Having a vulnerability disclosure program can help avoid these situations, first by incentivizing whitehat security researchers to look for them, and second by giving whoever found the data an ethical option to report it.
The incident at UniCredit shows that spending money alone isn\’t enough to safeguard an organization from data breaches. After the breach in 2016, the bank invested an additional Euro 2.4bn in its security. That is an awful lot of money to spend only to find out it wasn\’t enough to stop the bad guys from getting in and stealing information.
There isn\’t very much known about the way the UniCredit breach took place. But there is still a lesson which can be learned from this. Even at this early stage.

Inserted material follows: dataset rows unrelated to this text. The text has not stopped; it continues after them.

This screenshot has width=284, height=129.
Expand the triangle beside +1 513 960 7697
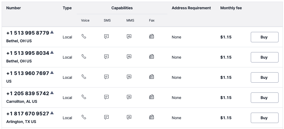click(x=52, y=73)
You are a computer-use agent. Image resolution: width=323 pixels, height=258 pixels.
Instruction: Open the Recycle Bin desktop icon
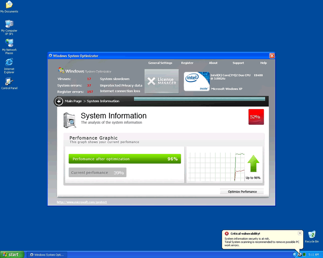click(x=312, y=235)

Spending money in itself isn\’t enough. Organizations need to spend it where it will matter most, where they get the best bang for the buck (or Euro). Around 91% of all successful data breaches happen through the use of Social Engineering. Bad actors manipulate users to gain entry to whatever assets they want, which makes securing the human factor of the organization a priority. The most efficient way to safeguard the human factor is by helping employees to make smarter security decisions through ongoing security awareness training, so that they recognize when someone is trying to get confidential information from them.
It’s also important to teach users the value of information. In this instance, a file from 2015 was stolen. Under GDPR, it counts as a data breach, since it’s likely that most of the data is still valid. People tend to forget the value of data over time, especially if they are confronted with large amounts of it every day, and information fatigue is a real thing.
Organizations still need to spend money on a solid perimeter defense, and an up-to-date monitoring system such as a SIEM. But forgetting about the human factor is like locking all the doors on a house but leaving all the windows wide open.